Without pictures, repeat the lines of the entries from the one containing "915x588 pixels. How" through the last, both ends included, and nothing else.
Records for this task section start
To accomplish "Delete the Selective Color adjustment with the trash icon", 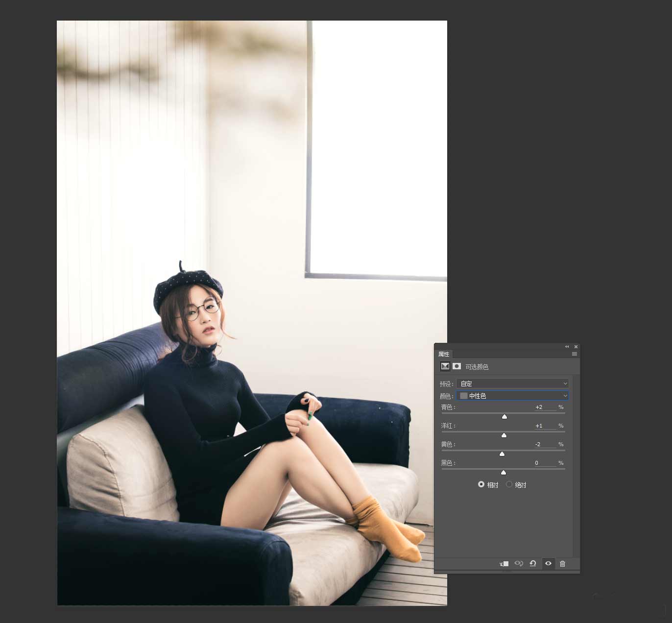I will tap(562, 564).
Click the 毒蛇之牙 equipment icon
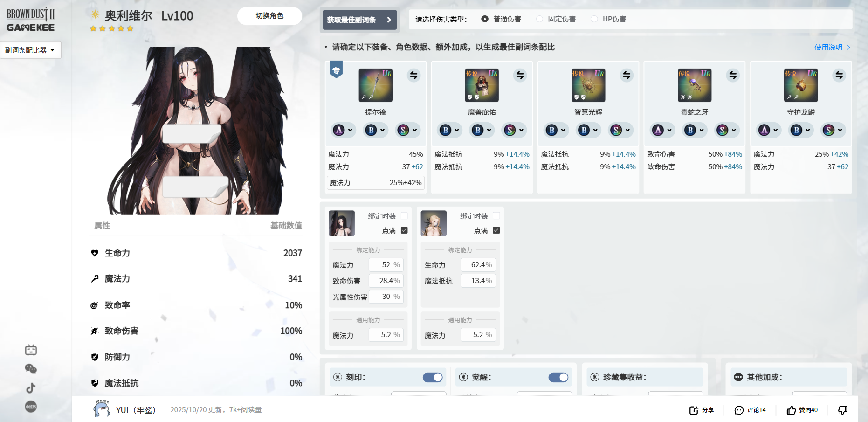Screen dimensions: 868x422 [x=694, y=85]
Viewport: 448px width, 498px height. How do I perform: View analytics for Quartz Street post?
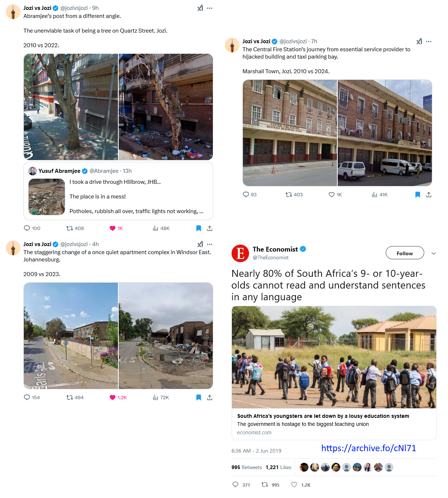(x=156, y=228)
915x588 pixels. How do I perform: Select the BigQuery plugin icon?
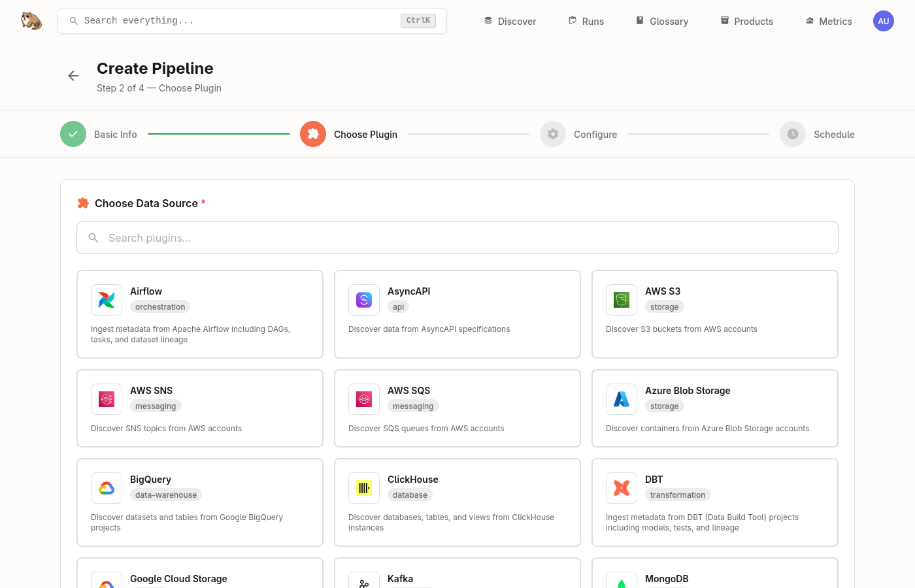(106, 487)
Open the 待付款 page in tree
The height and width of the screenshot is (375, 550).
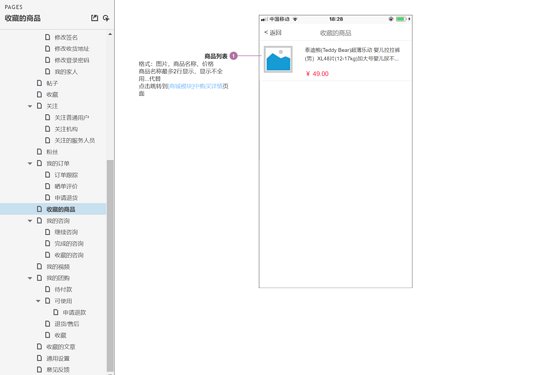pyautogui.click(x=63, y=289)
Records for this task section end
→ Reply:
915x588 pixels. How do I perform: Select the BigQuery plugin icon?
(106, 487)
Open the 待付款 page in tree
The height and width of the screenshot is (375, 550).
pyautogui.click(x=63, y=289)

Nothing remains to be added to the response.